**Activity**
In the records below, some lines hold the word "info". Copy each of those lines.

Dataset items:
· · · · ·

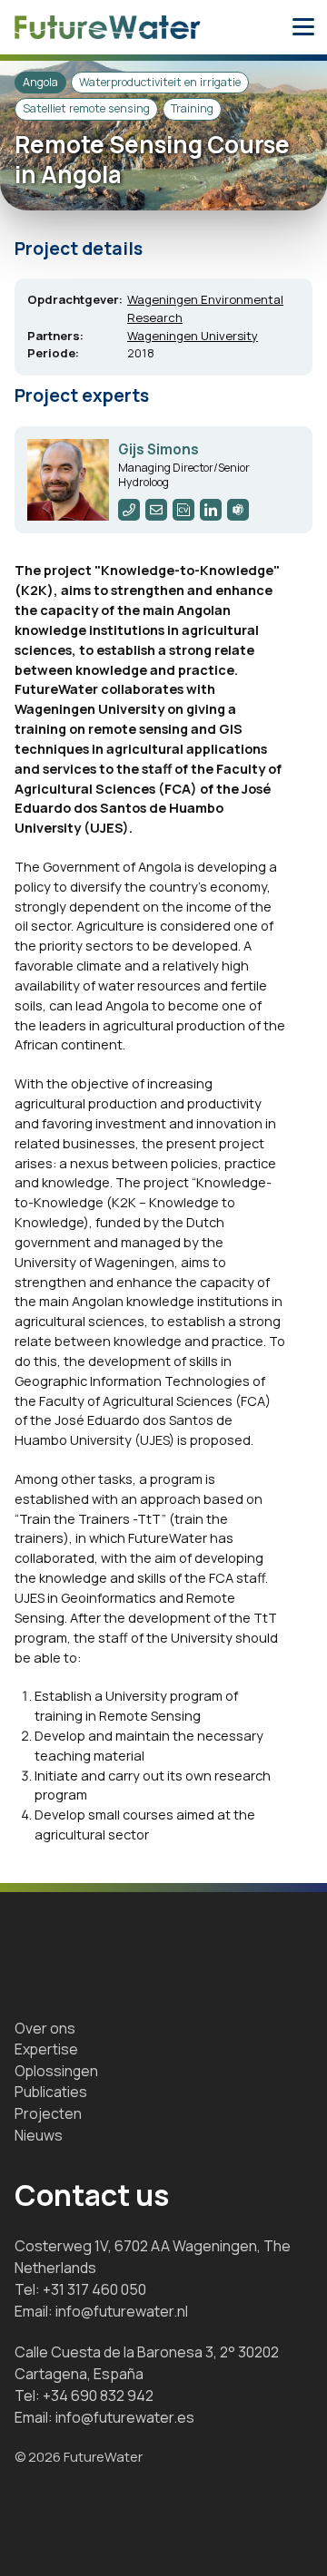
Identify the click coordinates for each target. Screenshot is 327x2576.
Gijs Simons (158, 449)
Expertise (46, 2049)
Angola (40, 82)
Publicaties (51, 2092)
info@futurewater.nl (121, 2311)
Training (192, 108)
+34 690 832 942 (98, 2395)
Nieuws (39, 2135)
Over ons (45, 2028)
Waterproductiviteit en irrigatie (160, 82)
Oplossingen (56, 2071)
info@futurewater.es (124, 2417)
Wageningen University (192, 335)
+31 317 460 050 (94, 2289)
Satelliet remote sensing (86, 108)
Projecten (48, 2113)
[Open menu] (303, 27)
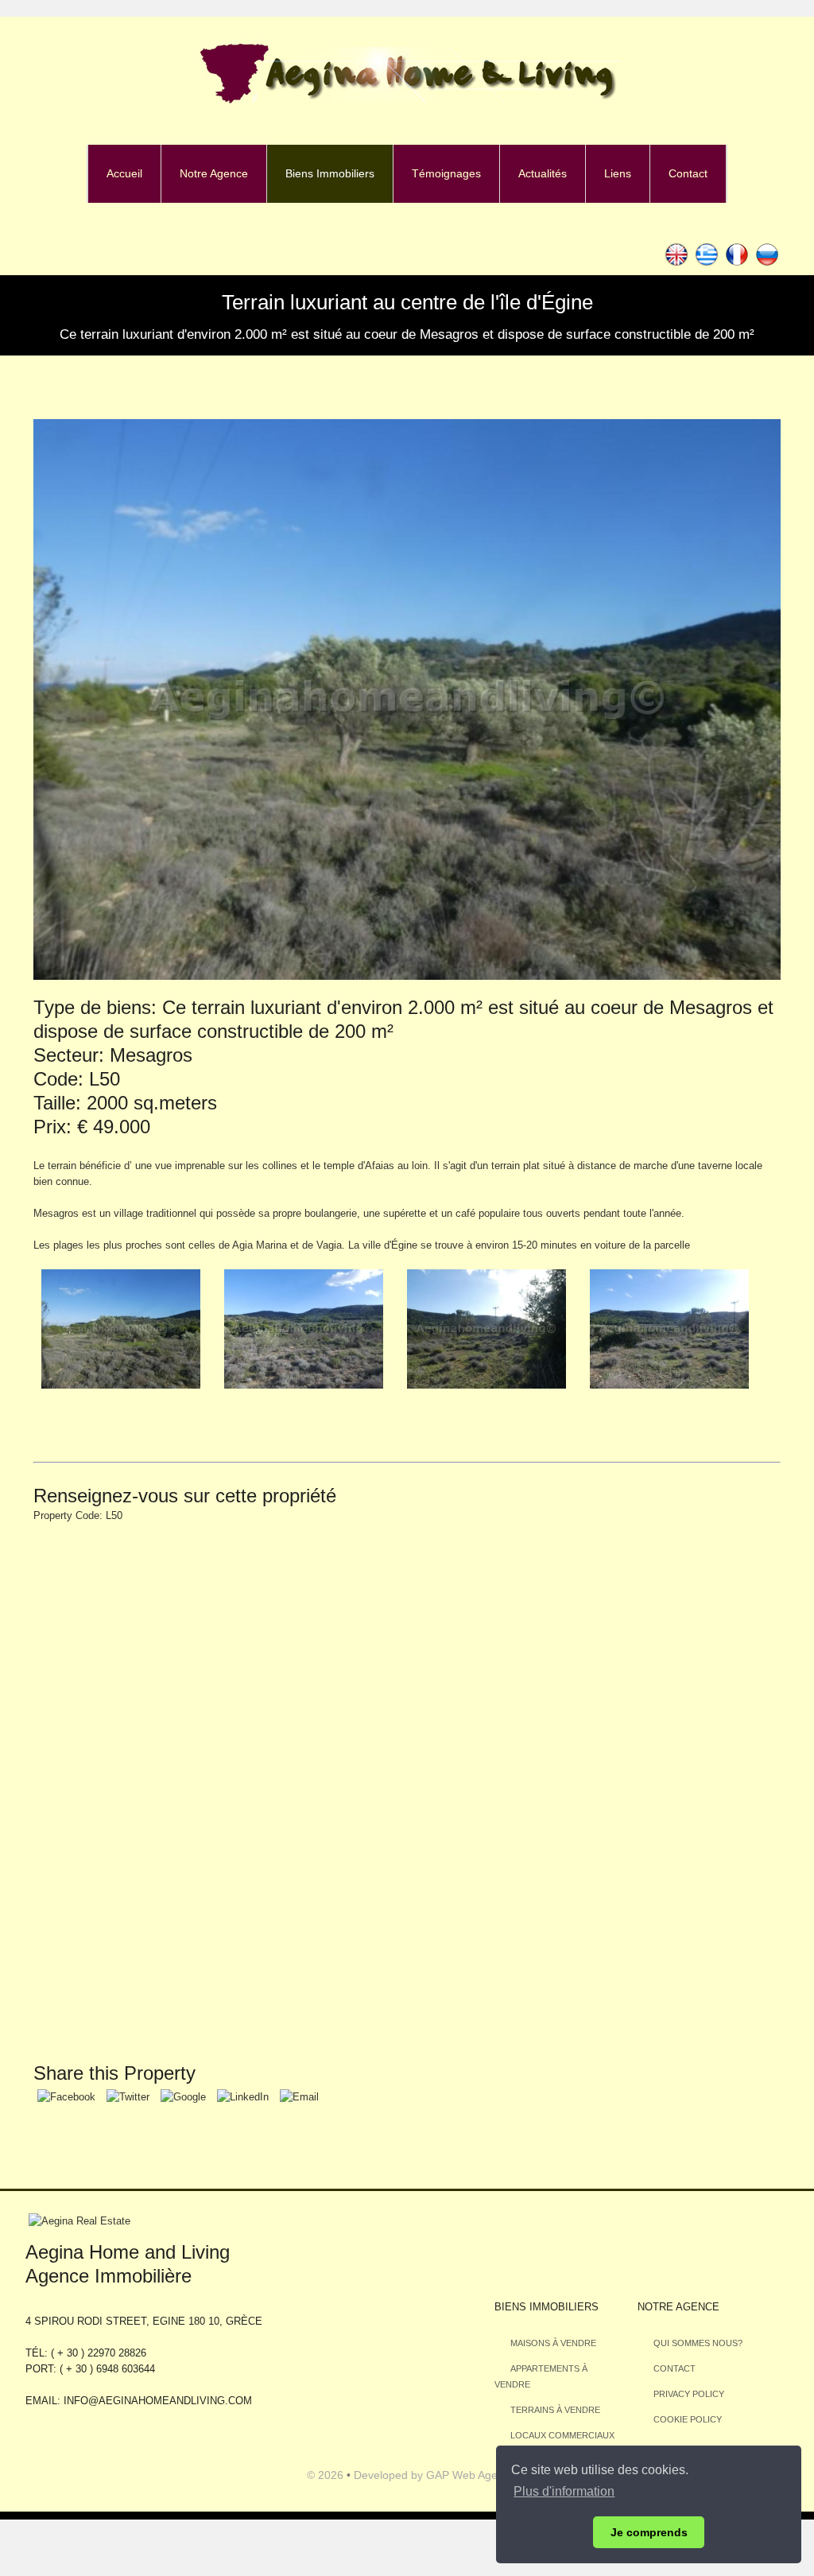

· · · · ·

**Solution to this problem**
info@futurewater.nl (121, 2311)
info@futurewater.es (124, 2417)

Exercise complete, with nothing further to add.